La rencontre a finalement eu lieu, pendant deux heures. Les désaccords sont trop profonds, il n'y aura pas d'alliance.
Alors d'un coup, il faut rejouer le match mais en public cette fois. Peut-être le rejouer jusqu'à ce que le résultat change.
Evidemment, ça ne pourra pas se faire demain. Ni dans 3 jours. Et nous revoilà partis pour une semaine, deux peut-être, pendant lesquelles l'attention sera détournée du fond. A 9 semaines du premier tour. Est-ce bien raisonnable ?
Cela dit, le Parti Socialiste n'ayant pas encore de programme, cela éviterait qu'on s'y intéresse.
Mediapart, Libération, et Regards écrivent : "Il ne nous appartient pas d’appeler à une candidature unique de la gauche.", mais c'est exactement ce qu'ils font. Cela se comprend pour des médias dits de gauche. Certainement pour des raisons différentes d'ailleurs.
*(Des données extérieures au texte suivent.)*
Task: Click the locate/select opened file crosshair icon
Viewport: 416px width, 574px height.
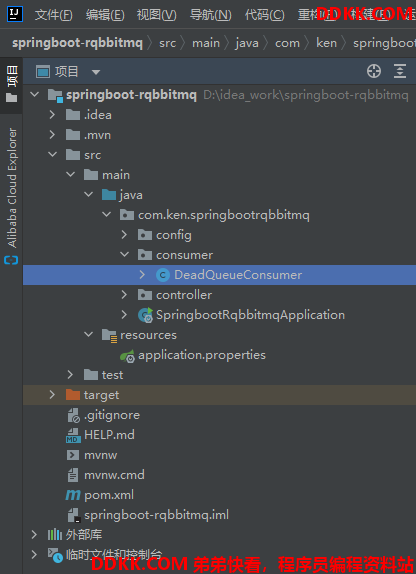Action: pyautogui.click(x=374, y=71)
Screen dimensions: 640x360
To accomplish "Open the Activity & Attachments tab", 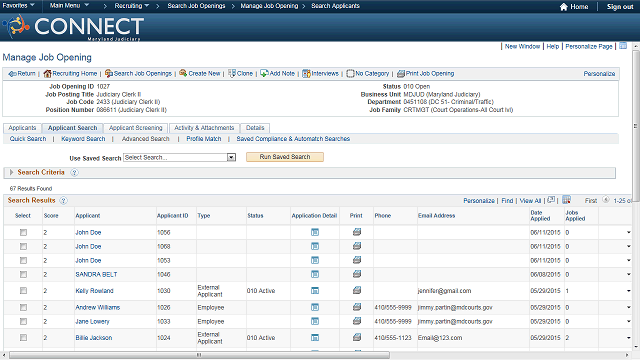I will [204, 128].
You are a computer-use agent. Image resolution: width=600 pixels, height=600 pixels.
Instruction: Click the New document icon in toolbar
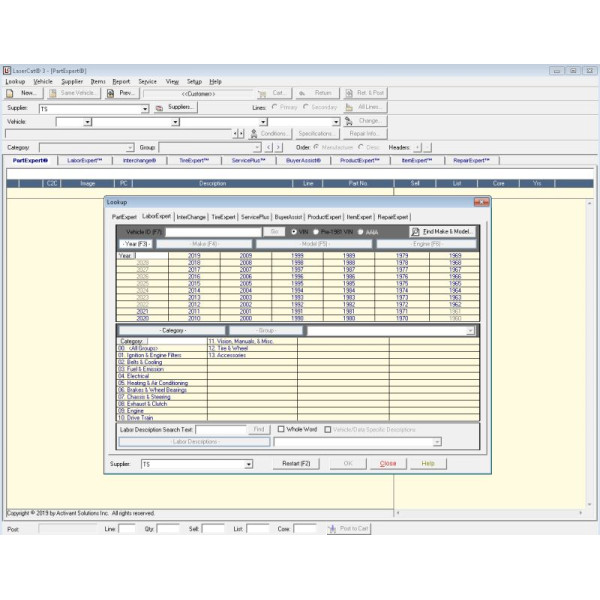[10, 93]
Mais admettons que ce ne soit pas le cas, ils participent alors simplement à l'enfumage de la campagne, entretenant ce feuilleton qui empêche de parler de fond et de permettre aux gens de se concentrer sur les programmes.
Car depuis trois semaines, que de discussions sans aucun argument programmatique, que de divisions, de déchirures entre partisans des mêmes familles politiques mais défenseurs de stratégies différentes.
De même participent-ils à ce mensonge mathématique, qui plus est basé sur des sondages, de l'addition des voix garantie de victoire. PS (14%) + FI (14%) + EELV (2%) = 30%, premiers du premier tour et qualifiés face au FN au second ce qui assure la victoire.
Outre le fait que ces calculs se basent, comme le vote utile, ce vote anti-démocratique, sur des sondages qui, rappelons-le, présentaient Benoit Hamon et François Fillon très loin d'une possible victoire à leurs primaires respectives pour ne citer que ces deux exemples, il s'agit ici de considérer les blocs d'électeurs comme immuables. Le PS fera 14% tout seul et apportera ces 14% dans l'alliance. La FI de même. EELV également. On ne saurait être plus loin de la réalité.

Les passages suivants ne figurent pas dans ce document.